Hospitals with more than one campus are unfairly penalized under the proposed rules, New York health system executives argued.
Blumenthal, speaking before the Greater New York Hospital Association's annual meeting, told the crowd he could not discuss rules under development, but said his office was aware of executives' concerns.
The economic stimulus law, or American Recovery and Reinvestment Act of 2009, included $2 million—plus an additional payment per hospital patient—for hospitals that adopt EHRs and meet criteria to demonstrate meaningful use of the IT.
Under proposed rules, federal health officials will use hospitals' Medicare provider number to identify hospitals eligible for incentives.
That leaves hospitals with a single Medicare number but multiple campuses at a disadvantage, Steven Safyer, president and CEO of Montefiore Medical Center, which includes 1,300 beds at three campuses, told Blumenthal.
The New York City hospital stands to lose $25 million under the proposed rule, Safyer said in an interview.
The American Hospital Association has urged the CMS to instead identify hospitals by separate location.
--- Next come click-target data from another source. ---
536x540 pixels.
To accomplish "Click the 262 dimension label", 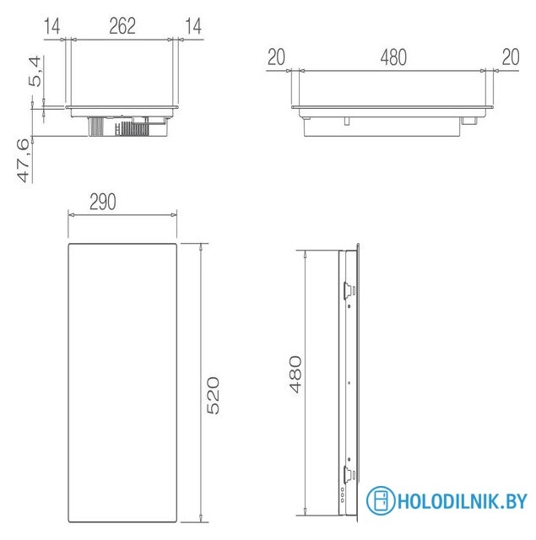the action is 122,26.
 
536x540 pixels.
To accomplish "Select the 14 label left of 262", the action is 51,26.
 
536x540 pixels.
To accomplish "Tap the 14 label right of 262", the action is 193,26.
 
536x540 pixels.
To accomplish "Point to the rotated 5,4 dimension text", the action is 35,72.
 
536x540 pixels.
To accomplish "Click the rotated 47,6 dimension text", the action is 24,161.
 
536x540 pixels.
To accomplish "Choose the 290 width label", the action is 103,202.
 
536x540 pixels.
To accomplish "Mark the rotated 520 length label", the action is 213,396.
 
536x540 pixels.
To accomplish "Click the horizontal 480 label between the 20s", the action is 393,57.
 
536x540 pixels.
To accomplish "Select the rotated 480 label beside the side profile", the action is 295,374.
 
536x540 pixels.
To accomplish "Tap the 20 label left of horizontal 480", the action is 276,57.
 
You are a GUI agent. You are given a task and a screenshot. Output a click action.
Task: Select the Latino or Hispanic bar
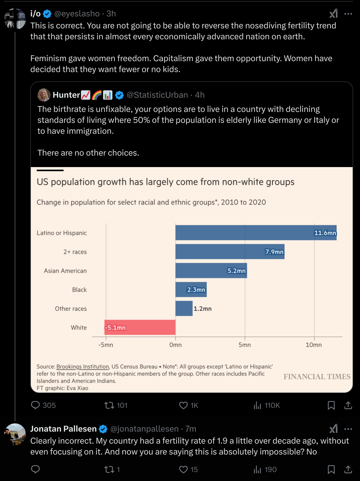(x=256, y=233)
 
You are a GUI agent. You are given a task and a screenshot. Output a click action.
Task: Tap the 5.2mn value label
(x=236, y=271)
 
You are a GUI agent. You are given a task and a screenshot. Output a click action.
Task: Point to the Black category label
(x=79, y=290)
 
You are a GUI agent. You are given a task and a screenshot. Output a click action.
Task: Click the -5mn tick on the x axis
(x=106, y=345)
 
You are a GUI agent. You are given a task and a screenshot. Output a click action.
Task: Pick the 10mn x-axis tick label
(x=314, y=345)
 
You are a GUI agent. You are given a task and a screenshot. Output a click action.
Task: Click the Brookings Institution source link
(x=83, y=367)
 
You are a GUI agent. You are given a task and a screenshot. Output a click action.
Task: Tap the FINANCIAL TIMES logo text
(x=317, y=377)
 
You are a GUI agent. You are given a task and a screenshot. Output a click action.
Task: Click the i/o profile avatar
(x=15, y=19)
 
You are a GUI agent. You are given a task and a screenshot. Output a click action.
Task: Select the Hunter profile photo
(x=44, y=95)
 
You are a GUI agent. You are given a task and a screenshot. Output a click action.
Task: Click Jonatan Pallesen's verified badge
(x=103, y=429)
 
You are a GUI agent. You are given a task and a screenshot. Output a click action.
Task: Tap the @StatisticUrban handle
(x=157, y=95)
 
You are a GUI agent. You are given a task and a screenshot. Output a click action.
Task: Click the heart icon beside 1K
(x=183, y=405)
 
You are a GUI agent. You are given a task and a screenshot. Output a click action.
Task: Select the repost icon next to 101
(x=109, y=405)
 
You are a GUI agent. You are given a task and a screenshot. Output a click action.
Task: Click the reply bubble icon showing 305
(x=35, y=405)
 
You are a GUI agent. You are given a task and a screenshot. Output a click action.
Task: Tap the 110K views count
(x=272, y=405)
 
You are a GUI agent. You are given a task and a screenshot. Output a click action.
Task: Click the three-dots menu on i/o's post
(x=348, y=14)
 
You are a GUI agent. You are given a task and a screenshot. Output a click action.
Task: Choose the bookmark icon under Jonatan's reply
(x=331, y=470)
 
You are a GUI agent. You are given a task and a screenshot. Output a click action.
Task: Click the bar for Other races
(x=184, y=308)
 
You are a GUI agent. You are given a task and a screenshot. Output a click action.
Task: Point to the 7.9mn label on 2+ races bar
(x=274, y=252)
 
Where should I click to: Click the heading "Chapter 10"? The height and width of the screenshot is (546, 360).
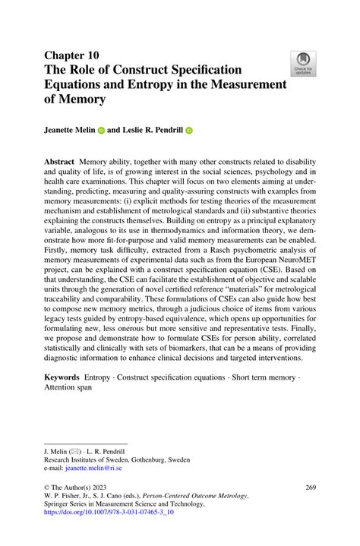72,56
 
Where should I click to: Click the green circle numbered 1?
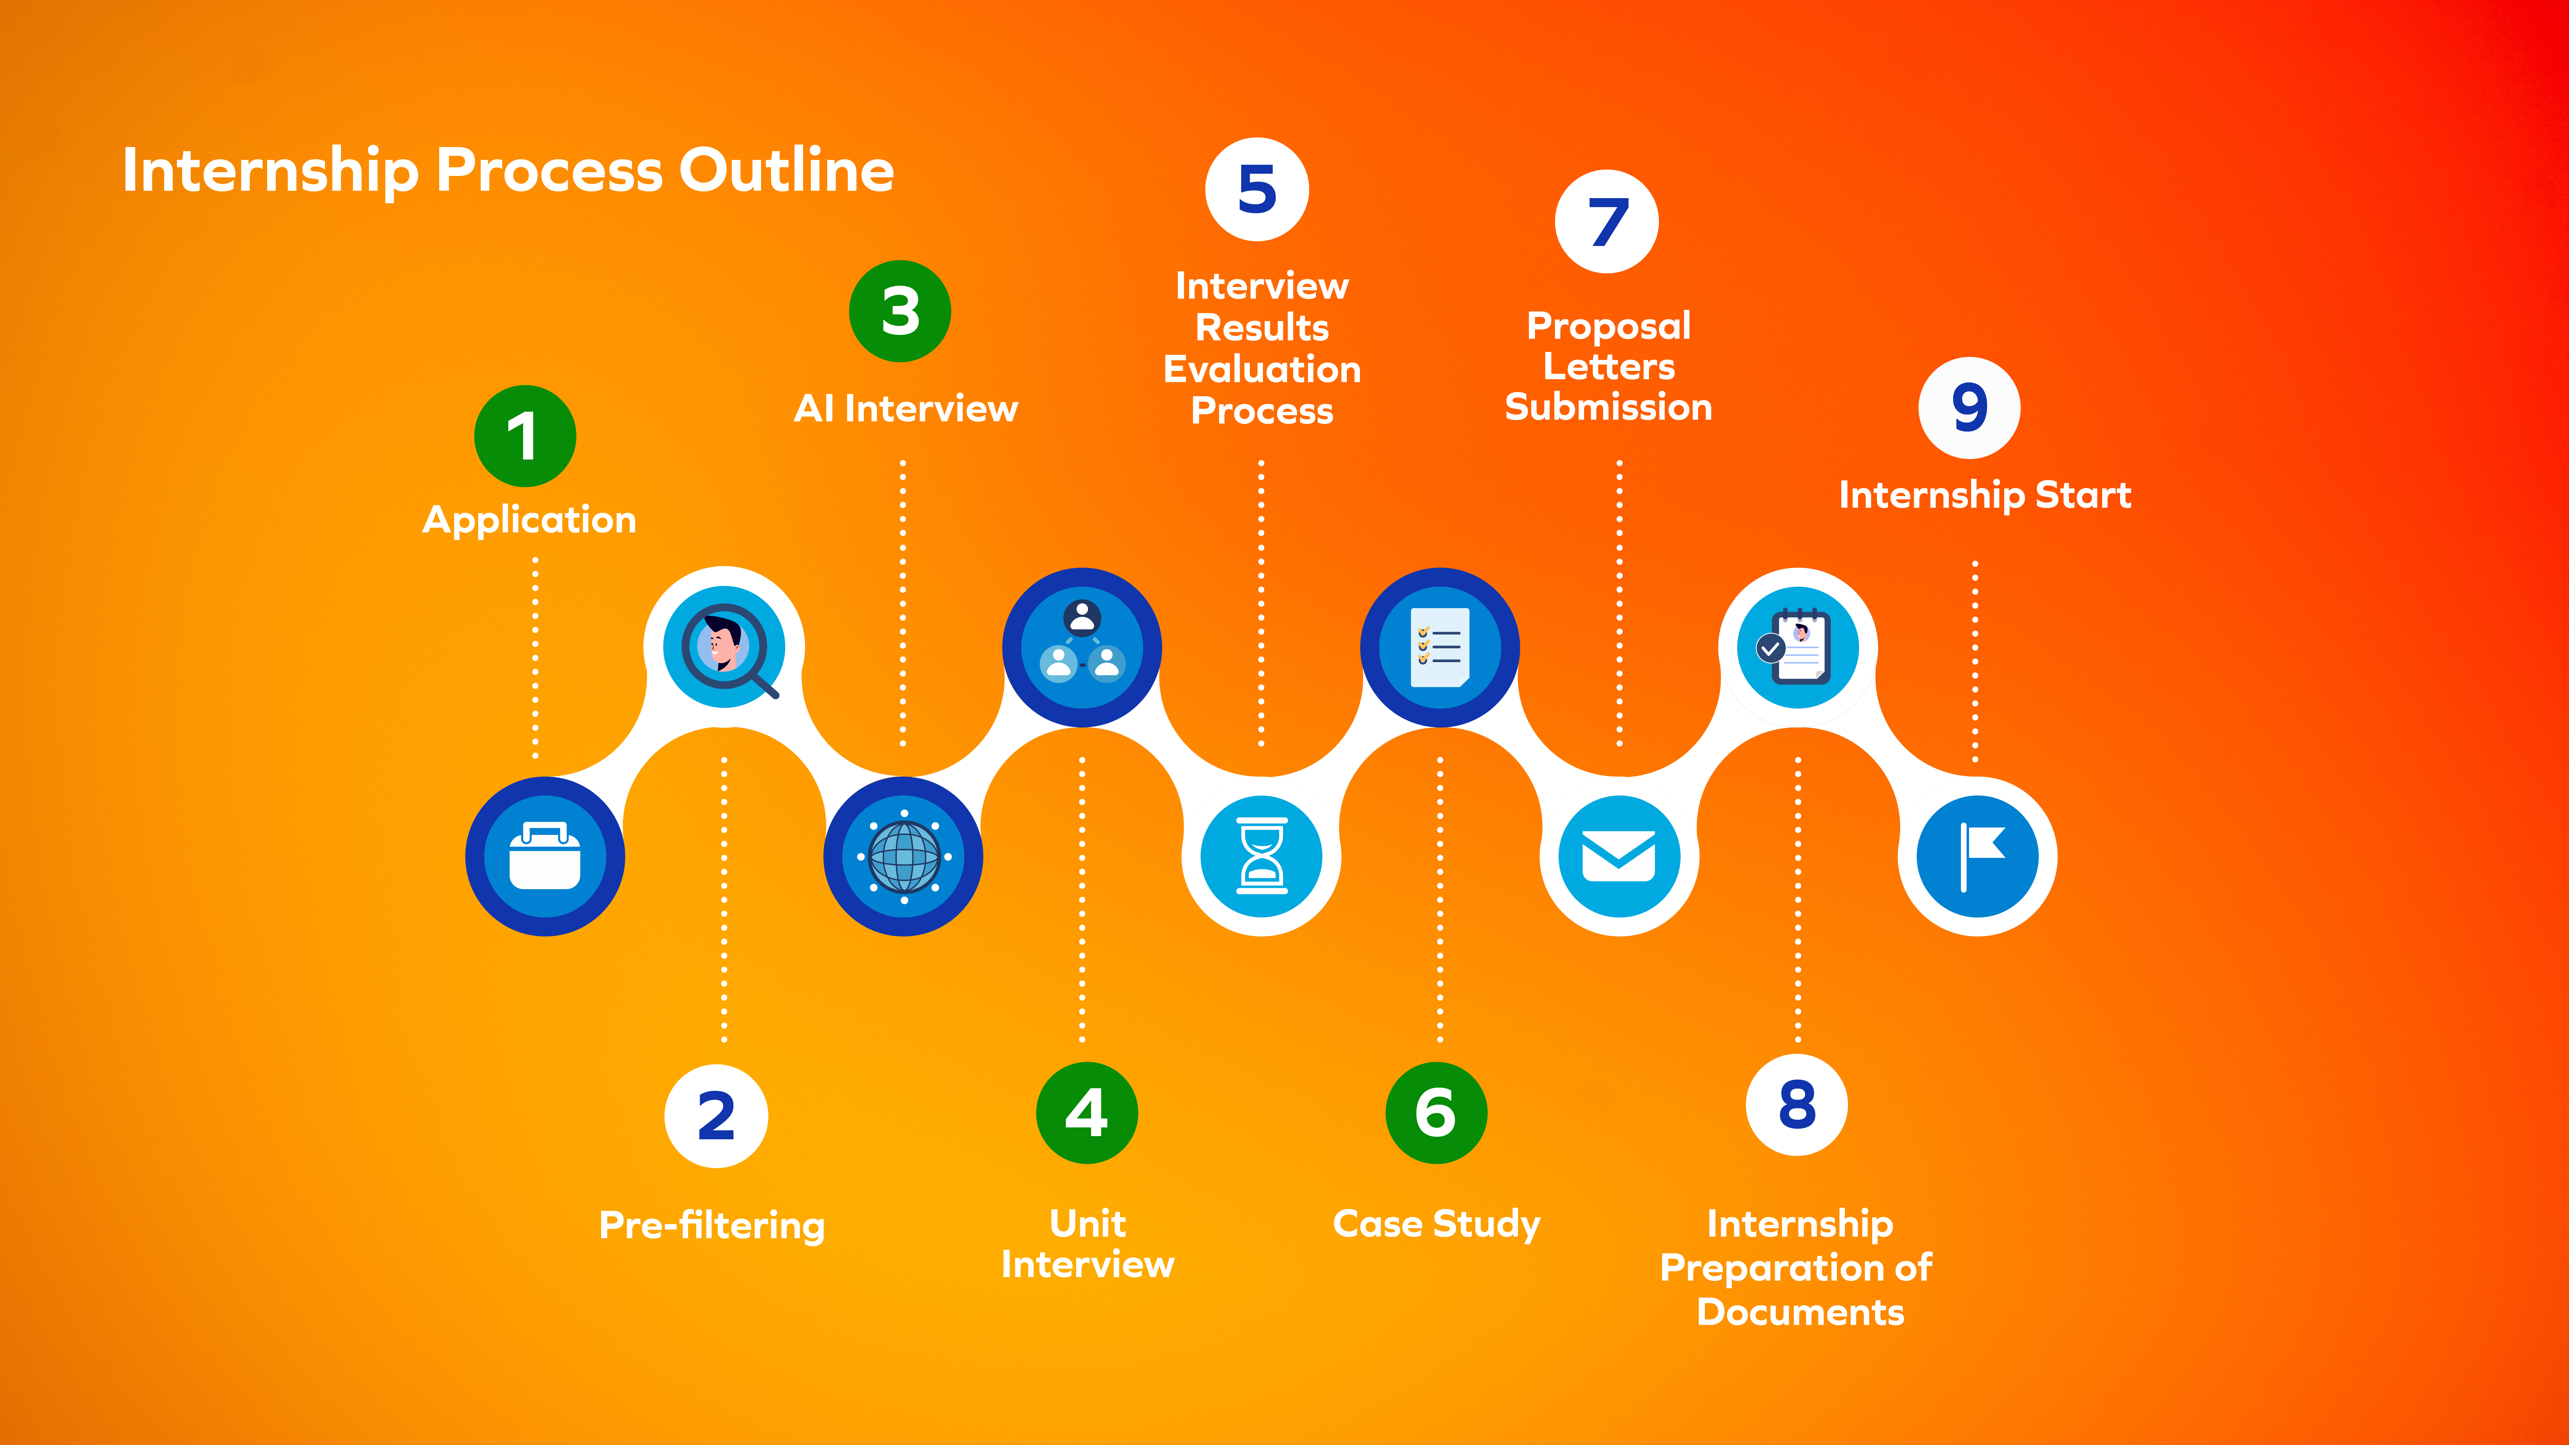[x=525, y=436]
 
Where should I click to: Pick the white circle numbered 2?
[x=716, y=1115]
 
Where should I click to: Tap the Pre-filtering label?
[x=712, y=1225]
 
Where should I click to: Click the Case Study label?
[x=1436, y=1224]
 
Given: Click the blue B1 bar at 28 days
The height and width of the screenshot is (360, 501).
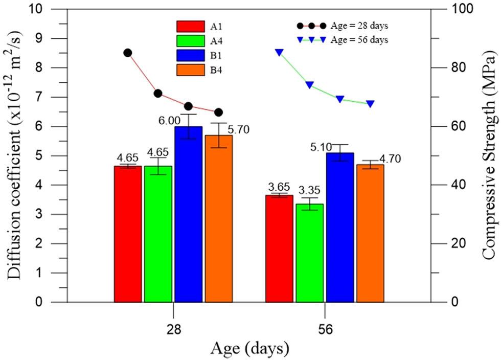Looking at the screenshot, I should [189, 214].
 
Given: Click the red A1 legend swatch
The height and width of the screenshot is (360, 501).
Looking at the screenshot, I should [191, 26].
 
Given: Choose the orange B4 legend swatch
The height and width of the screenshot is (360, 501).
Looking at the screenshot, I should [191, 71].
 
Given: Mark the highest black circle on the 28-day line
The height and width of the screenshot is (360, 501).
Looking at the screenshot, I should [128, 53].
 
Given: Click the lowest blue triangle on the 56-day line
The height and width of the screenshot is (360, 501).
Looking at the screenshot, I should [371, 104].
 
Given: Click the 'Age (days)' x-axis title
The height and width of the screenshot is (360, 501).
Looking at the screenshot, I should [249, 350].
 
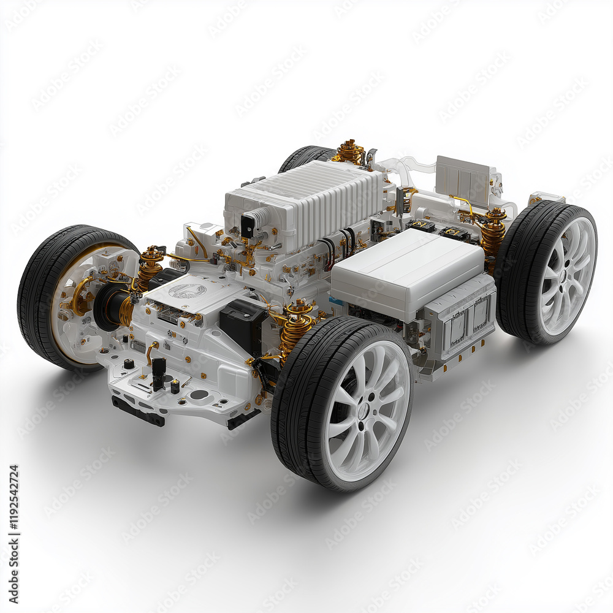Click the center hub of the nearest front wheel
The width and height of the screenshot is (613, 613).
[363, 411]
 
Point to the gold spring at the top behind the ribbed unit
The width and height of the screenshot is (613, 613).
[349, 151]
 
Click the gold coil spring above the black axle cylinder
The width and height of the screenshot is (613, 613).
[149, 267]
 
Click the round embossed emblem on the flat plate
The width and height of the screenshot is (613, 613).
[187, 291]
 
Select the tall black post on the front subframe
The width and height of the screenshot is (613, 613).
[159, 370]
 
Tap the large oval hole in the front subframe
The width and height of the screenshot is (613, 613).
[199, 395]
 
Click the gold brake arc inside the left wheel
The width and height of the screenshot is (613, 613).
[77, 295]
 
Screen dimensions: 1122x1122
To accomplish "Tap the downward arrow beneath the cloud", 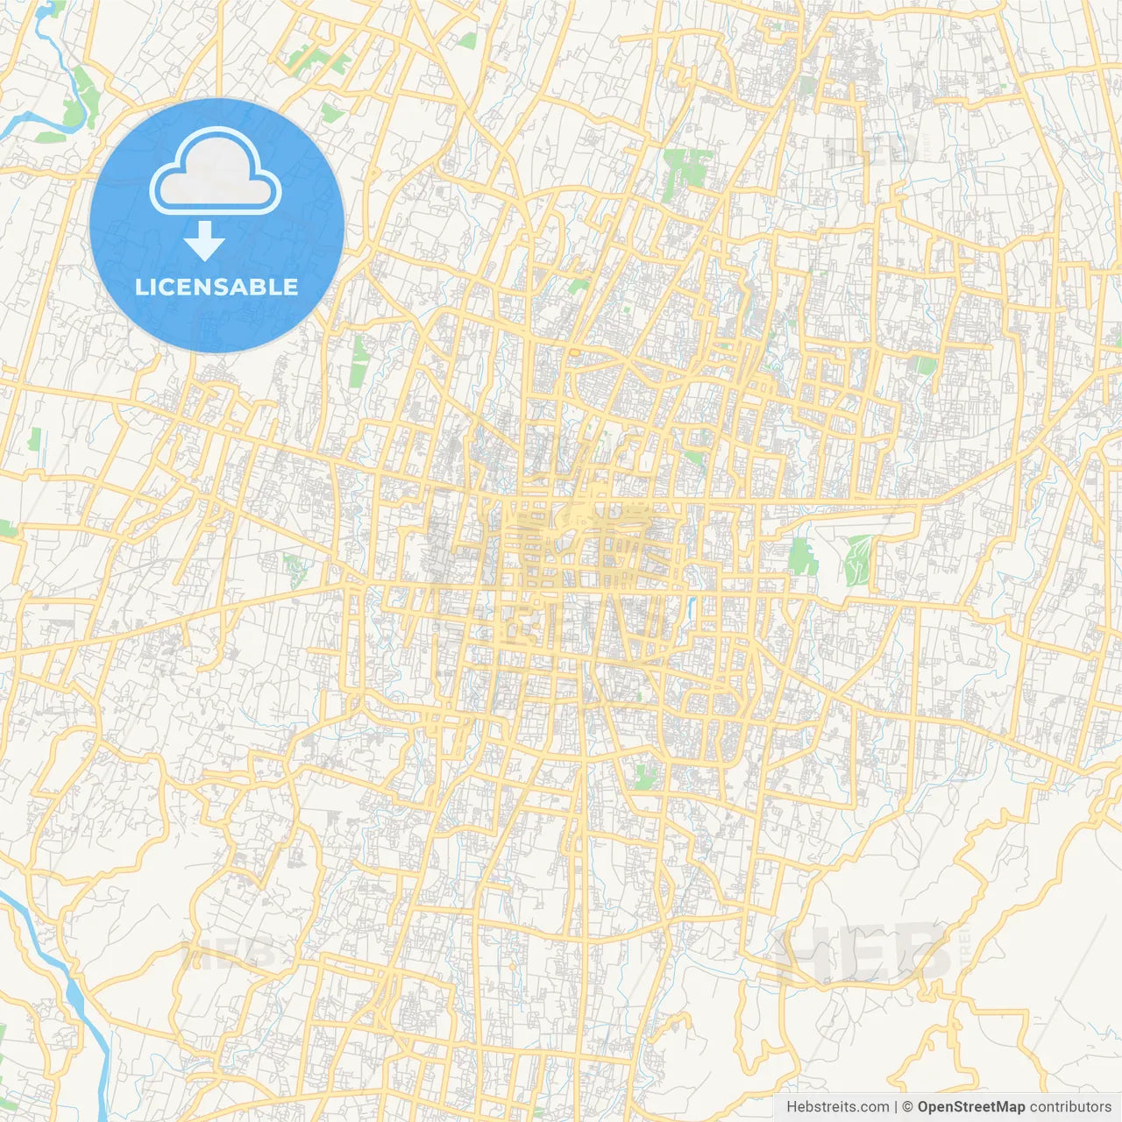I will tap(204, 241).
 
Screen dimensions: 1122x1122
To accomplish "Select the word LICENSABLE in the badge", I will tap(217, 287).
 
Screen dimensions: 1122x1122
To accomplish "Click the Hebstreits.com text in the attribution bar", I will tap(837, 1107).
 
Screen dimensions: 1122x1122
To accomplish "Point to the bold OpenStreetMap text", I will tap(970, 1107).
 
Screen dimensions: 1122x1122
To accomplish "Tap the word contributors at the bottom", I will tap(1070, 1107).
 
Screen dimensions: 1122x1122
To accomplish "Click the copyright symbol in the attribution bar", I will tap(908, 1107).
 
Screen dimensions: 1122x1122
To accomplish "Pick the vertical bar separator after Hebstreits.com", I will tap(896, 1107).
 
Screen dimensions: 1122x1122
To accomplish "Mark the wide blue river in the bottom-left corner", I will tap(75, 991).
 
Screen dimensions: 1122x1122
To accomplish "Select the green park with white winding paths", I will tap(858, 559).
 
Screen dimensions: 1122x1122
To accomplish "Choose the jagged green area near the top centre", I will tap(685, 168).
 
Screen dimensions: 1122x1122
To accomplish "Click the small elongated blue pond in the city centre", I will tap(692, 606).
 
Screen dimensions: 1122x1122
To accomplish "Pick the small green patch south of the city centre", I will tap(645, 776).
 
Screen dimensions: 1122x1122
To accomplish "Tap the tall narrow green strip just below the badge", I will tap(359, 361).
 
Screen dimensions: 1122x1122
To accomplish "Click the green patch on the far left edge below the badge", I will tap(34, 439).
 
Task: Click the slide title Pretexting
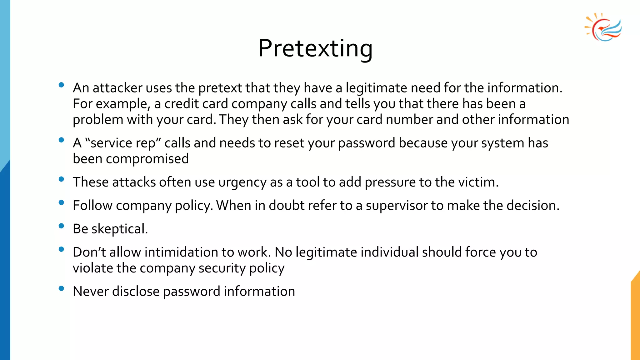315,48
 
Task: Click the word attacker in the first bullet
118,88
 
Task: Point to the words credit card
196,104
Blumenthal said the fix hospitals are seeking faces a challenge that another recent amendment to EHR stimulus funding did not.
The Congressional Budget Office did not project how much awards to each hospital campus would increase the federal deficit, he said. Deficit projections did include the cost of extending EHR incentives to hospital-based physicians, which was included in a law signed by President Barack Obama in mid-April after hospitals and doctors lobbied for legislation
to overrule the CMS rule that excluded hospital-based doctors .
Blumenthal stressed the scope of efforts to expand health IT and reform the nation's health system before the crowd of New York healthcare executives.
Blumenthal said his endorsement for EHRs stemmed not from an interest in technology, but from personal experience as a physician. Comfortable and familiar with paper records, he nonetheless found electronic records improved care, he said. And doctors entering the workforce have a far greater expectation that medicine will include such technology, he said. “I don't think young physicians are going to tolerate the system I was so comfortable with,” Blumenthal said.